German editorialists on Monday agree on the trailblazing significance of the Swiss referendum but express concern that implementing some of the world's toughest rules on executive pay into national law could prove to be tricky.
Conservative daily Frankfurter Allgemeine Zeitung writes:
"The referendum against 'fat cats' would probably be as welcome anywhere as it was in Switzerland. It's a popular issue and one that capitalizes on feelings of envy. But there are some factors unique to Switzerland. Over the years, the economy has failed to tame the more rapacious of its mangers, while double-digit salary hikes are conspicuously hard to reconcile with the Swiss principle of moderation. The squabble over the 72 million Swiss francs (€59 million) paid to Daniel Vasella, former head of the pharmaceuticals giant Novartis, was the last straw …. But it will be some time before the results of the referendum are enshrined in a law, throwing the door wide open for lobbyists across the board. It should not be forgotten that shareholder meetings are determined by international financial investors, who are more relaxed about salary issues than many small shareholders. That could significantly reduce the harsh impact of Sunday's vote."

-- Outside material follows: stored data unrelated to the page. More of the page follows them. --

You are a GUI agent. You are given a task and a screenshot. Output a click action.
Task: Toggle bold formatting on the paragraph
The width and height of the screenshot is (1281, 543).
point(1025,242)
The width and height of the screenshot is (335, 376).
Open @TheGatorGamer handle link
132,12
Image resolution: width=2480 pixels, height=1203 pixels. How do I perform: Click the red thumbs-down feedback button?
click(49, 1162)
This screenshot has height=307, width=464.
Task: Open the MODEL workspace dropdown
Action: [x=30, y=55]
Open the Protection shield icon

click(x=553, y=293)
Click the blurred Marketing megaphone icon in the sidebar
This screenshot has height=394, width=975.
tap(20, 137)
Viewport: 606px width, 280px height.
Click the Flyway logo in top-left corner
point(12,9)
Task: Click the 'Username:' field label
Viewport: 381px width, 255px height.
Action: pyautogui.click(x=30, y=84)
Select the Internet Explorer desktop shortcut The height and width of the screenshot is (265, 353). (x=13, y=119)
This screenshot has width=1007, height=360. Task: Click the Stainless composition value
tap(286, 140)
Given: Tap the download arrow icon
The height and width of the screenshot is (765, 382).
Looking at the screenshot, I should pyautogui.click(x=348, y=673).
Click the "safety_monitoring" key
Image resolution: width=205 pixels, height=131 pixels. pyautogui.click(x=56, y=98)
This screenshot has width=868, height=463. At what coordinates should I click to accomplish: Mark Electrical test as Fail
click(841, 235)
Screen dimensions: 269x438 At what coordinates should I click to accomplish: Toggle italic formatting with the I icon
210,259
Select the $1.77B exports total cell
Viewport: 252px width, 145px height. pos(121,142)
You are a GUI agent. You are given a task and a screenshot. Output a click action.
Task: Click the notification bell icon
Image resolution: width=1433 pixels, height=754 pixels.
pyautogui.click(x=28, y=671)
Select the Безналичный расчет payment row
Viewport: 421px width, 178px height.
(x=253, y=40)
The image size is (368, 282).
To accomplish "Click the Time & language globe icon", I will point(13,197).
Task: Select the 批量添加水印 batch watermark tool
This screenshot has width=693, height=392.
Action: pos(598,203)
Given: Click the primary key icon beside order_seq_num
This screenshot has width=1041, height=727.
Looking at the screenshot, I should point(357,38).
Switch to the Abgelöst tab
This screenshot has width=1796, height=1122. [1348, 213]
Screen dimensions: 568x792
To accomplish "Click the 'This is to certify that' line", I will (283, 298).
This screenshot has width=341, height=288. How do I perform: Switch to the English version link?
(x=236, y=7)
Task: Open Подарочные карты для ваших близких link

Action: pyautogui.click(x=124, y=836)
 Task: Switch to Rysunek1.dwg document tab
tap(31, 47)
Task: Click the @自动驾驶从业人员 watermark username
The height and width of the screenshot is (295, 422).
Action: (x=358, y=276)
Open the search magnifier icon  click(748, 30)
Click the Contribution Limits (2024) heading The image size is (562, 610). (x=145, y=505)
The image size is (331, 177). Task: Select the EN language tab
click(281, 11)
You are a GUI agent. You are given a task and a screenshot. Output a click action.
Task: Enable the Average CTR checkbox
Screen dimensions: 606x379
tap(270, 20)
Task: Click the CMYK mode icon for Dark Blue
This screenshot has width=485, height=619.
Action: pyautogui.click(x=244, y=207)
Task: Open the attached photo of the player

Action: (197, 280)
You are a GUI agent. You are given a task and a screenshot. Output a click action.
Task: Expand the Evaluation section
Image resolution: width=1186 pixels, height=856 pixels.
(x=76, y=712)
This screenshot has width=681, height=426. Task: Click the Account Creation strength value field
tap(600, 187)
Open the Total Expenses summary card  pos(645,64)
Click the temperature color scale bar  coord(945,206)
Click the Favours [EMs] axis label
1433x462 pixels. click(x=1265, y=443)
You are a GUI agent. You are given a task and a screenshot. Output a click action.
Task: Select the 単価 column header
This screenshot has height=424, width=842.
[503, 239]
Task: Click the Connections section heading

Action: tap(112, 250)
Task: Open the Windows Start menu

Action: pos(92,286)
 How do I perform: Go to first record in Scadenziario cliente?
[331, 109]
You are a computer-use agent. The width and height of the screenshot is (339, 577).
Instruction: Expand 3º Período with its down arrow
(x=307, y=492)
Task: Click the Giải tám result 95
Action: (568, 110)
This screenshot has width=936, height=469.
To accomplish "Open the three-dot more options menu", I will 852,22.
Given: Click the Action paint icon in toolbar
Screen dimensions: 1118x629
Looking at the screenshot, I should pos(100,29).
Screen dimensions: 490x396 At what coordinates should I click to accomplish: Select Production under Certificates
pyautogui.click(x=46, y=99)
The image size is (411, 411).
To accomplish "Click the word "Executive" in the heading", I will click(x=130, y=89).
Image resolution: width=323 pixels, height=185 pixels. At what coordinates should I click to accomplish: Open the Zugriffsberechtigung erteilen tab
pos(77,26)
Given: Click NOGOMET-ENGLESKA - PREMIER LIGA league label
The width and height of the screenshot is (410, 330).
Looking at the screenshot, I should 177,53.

Center-left daily Süddeutsche Zeitung writes:
"Even the supposedly placid Swiss are capable of outbursts of anger…. Part of democracy is trusting in the voters. And now they have vented their rage at generously remunerated managers and board members…. Much to the astonishment of the rest of Europe, now looking enviously at this strange mountainous nation: Germany, France and Britain would also love to give a resounding thumbs down to fat cats in pinstripe suits."
"Anger over these big hitters must have been considerable for the Swiss to have taken Thomas Minder's cue …. The economy's self-regulatory forces failed when it came to manager salaries, and both their pay and their behavior came across to the Swiss as increasingly brazen. In other words, un-Swiss."
"Only the Social Democrats and the Green Party supported the initiative in parliament. Center-right parties might now give in to the temptation to blunt the edges of the draft law and dilute it when it comes to its implementation. But further referendums are scheduled later this year…. Were parliament to deny the people the fruits of their victory, they would take their revenge in the fall."
The conservative Die Welt writes:
"Manager bonuses are obviously an easy target for populists. But the distaste felt by people across Europe for often absurd incentive payments awarded to investment bankers and company heads is not just a result of envy. It is the result of a remuneration system that has, for too long, neglected the aspect of making success sustainable. Improvements in recent years have not really helped."
"In contrast, the Swiss model that has now met with broad public support hits the spot -- it dispenses with legal caps and quotas but boosts the rights of the shareholders to have a key say in the salaries of their most important members of staff …. Boards will therefore have to openly justify their own earnings and their head honchos' salary models to the company owners. This should limit bonuses more effectively than guidelines drawn up in the boardroom, which rarely reflect complex realities. Shareholders represent the best yardstick for measuring fairness of pay, after all."
SPIEGEL ONLINE writes:
"Political establishments in other countries would do well to heed Switzerland's lesson. It is no coincidence that support for the Minder Initiative came at the same time as negotiations in Brussels for a cap on bonuses in the European financial sector."
"Politically, Minder won. But it remains to be seen whether executive salaries really will be curbed when shareholders are making the decisions. Given British and US experience with boosting shareholder democracy, there is reason for skepticism. But one crucial factor is that pressure on executives in listed companies will increase. Exorbitant salaries will need to be explained -- not just to shareholders but to the public. Because the people will no longer passively accept excessive salaries."